### [Directions]
The data below must be repeated exactly. Leave nothing out.

### [Data]
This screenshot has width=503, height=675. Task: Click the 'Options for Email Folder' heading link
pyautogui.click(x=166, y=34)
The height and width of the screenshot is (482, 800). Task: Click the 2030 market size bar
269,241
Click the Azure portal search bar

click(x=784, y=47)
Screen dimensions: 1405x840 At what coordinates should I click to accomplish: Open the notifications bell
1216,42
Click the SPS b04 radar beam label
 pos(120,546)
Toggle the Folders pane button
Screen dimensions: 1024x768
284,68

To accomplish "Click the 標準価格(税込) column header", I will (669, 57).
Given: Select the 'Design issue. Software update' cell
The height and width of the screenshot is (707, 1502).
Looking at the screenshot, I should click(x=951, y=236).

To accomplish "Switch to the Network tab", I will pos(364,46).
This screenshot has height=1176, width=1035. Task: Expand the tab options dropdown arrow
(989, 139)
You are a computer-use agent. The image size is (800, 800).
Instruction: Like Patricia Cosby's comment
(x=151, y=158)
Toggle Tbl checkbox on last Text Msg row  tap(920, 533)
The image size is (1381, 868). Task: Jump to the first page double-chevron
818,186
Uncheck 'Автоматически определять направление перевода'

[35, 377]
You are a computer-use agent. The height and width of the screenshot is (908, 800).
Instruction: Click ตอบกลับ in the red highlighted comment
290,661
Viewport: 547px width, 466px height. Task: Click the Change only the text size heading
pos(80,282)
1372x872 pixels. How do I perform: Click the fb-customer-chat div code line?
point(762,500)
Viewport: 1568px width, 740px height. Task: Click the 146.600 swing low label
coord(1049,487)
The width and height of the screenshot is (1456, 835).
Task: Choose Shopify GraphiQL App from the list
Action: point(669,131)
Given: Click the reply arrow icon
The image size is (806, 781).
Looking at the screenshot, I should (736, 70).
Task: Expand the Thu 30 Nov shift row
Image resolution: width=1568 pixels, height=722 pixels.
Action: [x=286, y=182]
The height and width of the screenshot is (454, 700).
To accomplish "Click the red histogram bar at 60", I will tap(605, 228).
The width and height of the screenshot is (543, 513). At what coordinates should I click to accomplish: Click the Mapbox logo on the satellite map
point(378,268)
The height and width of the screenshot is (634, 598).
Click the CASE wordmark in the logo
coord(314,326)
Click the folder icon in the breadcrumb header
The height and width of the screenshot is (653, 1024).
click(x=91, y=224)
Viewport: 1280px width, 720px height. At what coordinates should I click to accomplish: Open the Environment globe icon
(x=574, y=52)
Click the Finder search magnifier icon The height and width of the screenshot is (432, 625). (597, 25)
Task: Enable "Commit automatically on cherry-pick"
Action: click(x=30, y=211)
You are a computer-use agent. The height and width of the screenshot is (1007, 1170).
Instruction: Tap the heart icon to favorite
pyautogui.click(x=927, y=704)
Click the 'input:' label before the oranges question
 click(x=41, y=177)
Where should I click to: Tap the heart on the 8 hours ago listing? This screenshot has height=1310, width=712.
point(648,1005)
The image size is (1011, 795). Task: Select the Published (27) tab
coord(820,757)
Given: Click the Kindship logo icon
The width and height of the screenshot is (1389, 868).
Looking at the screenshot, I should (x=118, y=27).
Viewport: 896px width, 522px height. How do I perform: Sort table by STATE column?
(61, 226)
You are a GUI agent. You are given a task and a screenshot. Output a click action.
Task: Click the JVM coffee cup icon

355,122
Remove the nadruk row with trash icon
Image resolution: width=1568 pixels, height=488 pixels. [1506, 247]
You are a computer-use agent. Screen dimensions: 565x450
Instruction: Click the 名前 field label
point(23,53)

### [Answer below]
This screenshot has width=503, height=675. Task: Click the 'Options for Email Folder' heading link
pyautogui.click(x=166, y=34)
The height and width of the screenshot is (482, 800). Task: Click the 2030 market size bar
269,241
Click the Azure portal search bar

click(x=784, y=47)
Screen dimensions: 1405x840 At what coordinates should I click to accomplish: Open the notifications bell
1216,42
Click the SPS b04 radar beam label
 pos(120,546)
Toggle the Folders pane button
Screen dimensions: 1024x768
284,68

To accomplish "Click the 標準価格(税込) column header", I will (669, 57).
Given: Select the 'Design issue. Software update' cell
The height and width of the screenshot is (707, 1502).
Looking at the screenshot, I should click(x=951, y=236).

To accomplish "Switch to the Network tab", I will pos(364,46).
This screenshot has height=1176, width=1035. Task: Expand the tab options dropdown arrow
(989, 139)
You are a computer-use agent. The image size is (800, 800).
Instruction: Like Patricia Cosby's comment
(x=151, y=158)
Toggle Tbl checkbox on last Text Msg row  tap(920, 533)
The image size is (1381, 868). Task: Jump to the first page double-chevron
818,186
Uncheck 'Автоматически определять направление перевода'

[35, 377]
You are a computer-use agent. The height and width of the screenshot is (908, 800).
Instruction: Click ตอบกลับ in the red highlighted comment
290,661
Viewport: 547px width, 466px height. Task: Click the Change only the text size heading
pos(80,282)
1372x872 pixels. How do I perform: Click the fb-customer-chat div code line?
point(762,500)
Viewport: 1568px width, 740px height. Task: Click the 146.600 swing low label
coord(1049,487)
The width and height of the screenshot is (1456, 835).
Task: Choose Shopify GraphiQL App from the list
Action: point(669,131)
Given: Click the reply arrow icon
The image size is (806, 781).
Looking at the screenshot, I should (736, 70).
Task: Expand the Thu 30 Nov shift row
Image resolution: width=1568 pixels, height=722 pixels.
Action: [x=286, y=182]
The height and width of the screenshot is (454, 700).
To accomplish "Click the red histogram bar at 60", I will tap(605, 228).
The width and height of the screenshot is (543, 513). At what coordinates should I click to accomplish: Click the Mapbox logo on the satellite map
point(378,268)
The height and width of the screenshot is (634, 598).
Click the CASE wordmark in the logo
coord(314,326)
Click the folder icon in the breadcrumb header
The height and width of the screenshot is (653, 1024).
click(x=91, y=224)
Viewport: 1280px width, 720px height. At what coordinates should I click to accomplish: Open the Environment globe icon
(x=574, y=52)
Click the Finder search magnifier icon The height and width of the screenshot is (432, 625). (597, 25)
Task: Enable "Commit automatically on cherry-pick"
Action: click(x=30, y=211)
You are a computer-use agent. The height and width of the screenshot is (1007, 1170).
Instruction: Tap the heart icon to favorite
pyautogui.click(x=927, y=704)
Click the 'input:' label before the oranges question
 click(x=41, y=177)
Where should I click to: Tap the heart on the 8 hours ago listing? This screenshot has height=1310, width=712.
point(648,1005)
The image size is (1011, 795). Task: Select the Published (27) tab
coord(820,757)
Given: Click the Kindship logo icon
The width and height of the screenshot is (1389, 868).
Looking at the screenshot, I should (x=118, y=27).
Viewport: 896px width, 522px height. How do I perform: Sort table by STATE column?
(61, 226)
You are a GUI agent. You are given a task and a screenshot. Output a click action.
Task: Click the JVM coffee cup icon

355,122
Remove the nadruk row with trash icon
Image resolution: width=1568 pixels, height=488 pixels. [1506, 247]
You are a computer-use agent. Screen dimensions: 565x450
Instruction: Click the 名前 field label
point(23,53)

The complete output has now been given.